*Task brief*: Quote exactly and only this range of lines in the data below: the line that holds "This screenshot has height=450, width=981." to the line that holds "Focus the Aggiungi un commento field", both included.

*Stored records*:
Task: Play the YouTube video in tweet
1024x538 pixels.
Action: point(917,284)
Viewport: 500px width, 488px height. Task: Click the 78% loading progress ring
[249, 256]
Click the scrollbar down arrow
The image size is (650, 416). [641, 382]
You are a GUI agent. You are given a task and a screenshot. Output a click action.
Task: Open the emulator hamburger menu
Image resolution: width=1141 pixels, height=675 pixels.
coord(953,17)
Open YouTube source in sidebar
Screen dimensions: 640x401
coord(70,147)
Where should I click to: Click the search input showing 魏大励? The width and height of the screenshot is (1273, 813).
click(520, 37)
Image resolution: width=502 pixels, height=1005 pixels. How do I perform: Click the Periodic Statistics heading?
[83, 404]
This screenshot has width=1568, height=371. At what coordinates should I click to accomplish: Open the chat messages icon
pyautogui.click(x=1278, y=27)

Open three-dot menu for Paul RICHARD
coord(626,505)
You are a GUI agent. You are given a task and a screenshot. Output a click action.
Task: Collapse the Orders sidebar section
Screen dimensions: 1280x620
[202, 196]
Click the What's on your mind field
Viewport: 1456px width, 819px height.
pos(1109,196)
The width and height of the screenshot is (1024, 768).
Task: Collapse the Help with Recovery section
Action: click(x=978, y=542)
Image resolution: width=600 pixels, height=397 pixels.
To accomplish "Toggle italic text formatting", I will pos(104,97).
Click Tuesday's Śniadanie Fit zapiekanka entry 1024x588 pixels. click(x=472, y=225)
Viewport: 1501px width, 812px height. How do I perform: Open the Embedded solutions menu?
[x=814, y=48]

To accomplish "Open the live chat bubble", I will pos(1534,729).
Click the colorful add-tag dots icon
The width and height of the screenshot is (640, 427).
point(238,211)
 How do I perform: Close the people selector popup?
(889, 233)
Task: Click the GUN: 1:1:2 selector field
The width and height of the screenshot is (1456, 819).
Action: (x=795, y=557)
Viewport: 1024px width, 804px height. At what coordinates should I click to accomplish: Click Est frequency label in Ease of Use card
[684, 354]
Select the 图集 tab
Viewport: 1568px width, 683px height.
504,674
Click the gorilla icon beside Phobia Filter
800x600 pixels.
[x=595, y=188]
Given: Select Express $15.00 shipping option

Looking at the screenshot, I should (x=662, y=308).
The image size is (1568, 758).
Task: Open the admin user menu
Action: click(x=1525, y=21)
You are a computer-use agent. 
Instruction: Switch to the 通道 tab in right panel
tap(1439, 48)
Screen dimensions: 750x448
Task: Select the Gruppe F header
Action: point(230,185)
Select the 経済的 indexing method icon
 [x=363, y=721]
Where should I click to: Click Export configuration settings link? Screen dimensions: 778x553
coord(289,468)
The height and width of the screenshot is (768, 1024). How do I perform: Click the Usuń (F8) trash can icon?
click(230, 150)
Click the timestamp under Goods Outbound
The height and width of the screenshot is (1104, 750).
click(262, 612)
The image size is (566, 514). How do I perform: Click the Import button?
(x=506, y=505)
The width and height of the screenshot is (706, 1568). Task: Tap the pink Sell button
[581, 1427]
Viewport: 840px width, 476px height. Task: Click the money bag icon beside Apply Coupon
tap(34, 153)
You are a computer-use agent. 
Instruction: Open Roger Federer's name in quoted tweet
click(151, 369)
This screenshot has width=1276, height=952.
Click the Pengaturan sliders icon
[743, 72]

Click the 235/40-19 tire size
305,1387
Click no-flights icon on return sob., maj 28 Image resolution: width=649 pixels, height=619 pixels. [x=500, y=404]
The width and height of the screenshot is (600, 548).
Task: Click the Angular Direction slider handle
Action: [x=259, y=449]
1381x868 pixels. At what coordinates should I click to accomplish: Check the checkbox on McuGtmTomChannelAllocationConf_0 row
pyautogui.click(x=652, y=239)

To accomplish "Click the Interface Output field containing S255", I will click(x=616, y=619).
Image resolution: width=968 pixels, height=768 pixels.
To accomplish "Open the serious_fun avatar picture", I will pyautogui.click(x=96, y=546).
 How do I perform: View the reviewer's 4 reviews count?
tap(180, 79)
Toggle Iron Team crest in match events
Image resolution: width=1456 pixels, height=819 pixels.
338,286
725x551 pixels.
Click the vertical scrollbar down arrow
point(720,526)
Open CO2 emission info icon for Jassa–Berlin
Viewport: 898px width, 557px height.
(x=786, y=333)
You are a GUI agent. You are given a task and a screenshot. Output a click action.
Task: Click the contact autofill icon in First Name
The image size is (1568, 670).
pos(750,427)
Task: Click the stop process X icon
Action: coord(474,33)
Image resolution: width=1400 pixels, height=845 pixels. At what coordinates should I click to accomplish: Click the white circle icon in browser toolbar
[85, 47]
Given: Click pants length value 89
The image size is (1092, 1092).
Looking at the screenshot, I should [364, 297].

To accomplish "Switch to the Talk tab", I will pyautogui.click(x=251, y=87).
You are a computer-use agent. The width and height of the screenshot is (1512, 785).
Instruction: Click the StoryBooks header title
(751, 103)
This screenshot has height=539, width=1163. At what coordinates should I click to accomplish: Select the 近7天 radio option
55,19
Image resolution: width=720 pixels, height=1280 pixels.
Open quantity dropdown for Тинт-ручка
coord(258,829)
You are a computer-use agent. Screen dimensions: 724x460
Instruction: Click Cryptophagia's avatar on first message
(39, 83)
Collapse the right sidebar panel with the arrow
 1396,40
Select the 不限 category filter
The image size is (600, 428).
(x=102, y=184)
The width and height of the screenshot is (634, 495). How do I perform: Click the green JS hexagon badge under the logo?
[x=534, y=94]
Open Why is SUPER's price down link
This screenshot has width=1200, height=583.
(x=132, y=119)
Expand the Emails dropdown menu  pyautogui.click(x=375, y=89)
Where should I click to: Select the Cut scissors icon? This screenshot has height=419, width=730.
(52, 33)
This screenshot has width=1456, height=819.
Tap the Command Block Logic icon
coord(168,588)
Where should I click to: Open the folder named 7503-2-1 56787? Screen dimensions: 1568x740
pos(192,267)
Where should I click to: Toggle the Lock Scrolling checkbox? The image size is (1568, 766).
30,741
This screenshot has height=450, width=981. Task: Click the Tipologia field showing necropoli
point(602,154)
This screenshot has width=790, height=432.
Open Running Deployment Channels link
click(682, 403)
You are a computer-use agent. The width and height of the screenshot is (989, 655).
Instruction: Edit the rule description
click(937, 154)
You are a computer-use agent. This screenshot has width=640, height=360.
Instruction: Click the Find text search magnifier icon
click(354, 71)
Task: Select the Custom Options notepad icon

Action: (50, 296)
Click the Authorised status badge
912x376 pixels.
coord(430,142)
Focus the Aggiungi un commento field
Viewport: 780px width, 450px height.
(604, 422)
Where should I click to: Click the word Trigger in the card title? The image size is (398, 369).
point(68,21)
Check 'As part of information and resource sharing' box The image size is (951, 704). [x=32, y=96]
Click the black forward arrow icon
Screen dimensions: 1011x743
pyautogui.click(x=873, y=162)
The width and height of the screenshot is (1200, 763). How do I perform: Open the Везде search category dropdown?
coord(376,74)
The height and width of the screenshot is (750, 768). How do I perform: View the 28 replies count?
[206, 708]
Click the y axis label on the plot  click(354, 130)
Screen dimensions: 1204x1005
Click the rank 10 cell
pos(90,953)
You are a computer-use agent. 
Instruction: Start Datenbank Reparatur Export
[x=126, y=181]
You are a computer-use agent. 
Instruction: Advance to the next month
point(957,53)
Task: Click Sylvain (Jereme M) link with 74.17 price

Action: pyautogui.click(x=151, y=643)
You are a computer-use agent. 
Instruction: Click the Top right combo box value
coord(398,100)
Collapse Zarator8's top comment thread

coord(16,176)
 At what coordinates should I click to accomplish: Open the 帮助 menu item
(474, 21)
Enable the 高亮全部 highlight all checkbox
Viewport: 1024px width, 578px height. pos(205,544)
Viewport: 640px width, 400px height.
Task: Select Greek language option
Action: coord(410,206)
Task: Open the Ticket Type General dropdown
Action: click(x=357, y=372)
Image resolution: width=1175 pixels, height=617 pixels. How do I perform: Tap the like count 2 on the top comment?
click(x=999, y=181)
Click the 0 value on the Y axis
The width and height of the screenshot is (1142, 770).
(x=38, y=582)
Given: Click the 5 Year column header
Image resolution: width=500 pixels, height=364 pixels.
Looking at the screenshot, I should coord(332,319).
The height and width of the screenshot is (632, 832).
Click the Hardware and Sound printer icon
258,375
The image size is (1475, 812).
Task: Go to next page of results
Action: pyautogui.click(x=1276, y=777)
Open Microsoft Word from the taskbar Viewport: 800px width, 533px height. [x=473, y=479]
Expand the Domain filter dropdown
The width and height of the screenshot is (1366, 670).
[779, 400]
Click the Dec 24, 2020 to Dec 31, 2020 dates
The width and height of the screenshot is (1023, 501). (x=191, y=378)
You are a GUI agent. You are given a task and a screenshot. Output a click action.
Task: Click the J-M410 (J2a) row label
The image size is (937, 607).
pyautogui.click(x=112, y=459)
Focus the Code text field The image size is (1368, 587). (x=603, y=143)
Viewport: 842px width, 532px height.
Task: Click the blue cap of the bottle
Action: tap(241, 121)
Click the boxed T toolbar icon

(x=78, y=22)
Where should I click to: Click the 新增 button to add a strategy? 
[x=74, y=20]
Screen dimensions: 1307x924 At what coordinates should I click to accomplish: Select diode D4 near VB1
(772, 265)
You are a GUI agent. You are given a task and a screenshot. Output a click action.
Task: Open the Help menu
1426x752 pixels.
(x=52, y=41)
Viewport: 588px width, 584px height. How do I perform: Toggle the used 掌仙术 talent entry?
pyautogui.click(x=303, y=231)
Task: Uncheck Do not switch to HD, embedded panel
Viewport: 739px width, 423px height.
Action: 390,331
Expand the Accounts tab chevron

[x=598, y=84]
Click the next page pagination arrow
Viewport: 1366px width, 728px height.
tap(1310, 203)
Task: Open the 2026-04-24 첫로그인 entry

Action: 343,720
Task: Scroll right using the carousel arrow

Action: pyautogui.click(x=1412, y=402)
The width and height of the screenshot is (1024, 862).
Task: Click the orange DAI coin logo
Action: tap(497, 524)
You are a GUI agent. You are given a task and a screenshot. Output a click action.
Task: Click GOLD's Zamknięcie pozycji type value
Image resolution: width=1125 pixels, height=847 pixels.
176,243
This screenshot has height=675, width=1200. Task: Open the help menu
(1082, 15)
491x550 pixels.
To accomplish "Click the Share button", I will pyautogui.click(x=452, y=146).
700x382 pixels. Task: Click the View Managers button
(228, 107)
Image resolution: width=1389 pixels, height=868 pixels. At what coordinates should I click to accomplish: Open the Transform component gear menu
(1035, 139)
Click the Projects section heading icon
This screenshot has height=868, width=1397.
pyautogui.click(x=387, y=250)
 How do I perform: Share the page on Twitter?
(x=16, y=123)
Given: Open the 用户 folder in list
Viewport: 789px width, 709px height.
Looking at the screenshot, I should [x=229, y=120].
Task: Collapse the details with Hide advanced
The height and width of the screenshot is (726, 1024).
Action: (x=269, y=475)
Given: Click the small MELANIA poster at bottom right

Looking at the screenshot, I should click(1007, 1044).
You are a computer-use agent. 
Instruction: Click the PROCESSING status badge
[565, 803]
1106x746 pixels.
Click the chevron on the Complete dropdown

*Reply*:
This screenshot has height=450, width=981. Task: Click the Tipologia field showing necropoli
point(602,154)
This screenshot has width=790, height=432.
Open Running Deployment Channels link
click(682, 403)
You are a computer-use agent. The width and height of the screenshot is (989, 655).
Instruction: Edit the rule description
click(937, 154)
You are a computer-use agent. This screenshot has width=640, height=360.
Instruction: Click the Find text search magnifier icon
click(354, 71)
Task: Select the Custom Options notepad icon

Action: (50, 296)
Click the Authorised status badge
912x376 pixels.
coord(430,142)
Focus the Aggiungi un commento field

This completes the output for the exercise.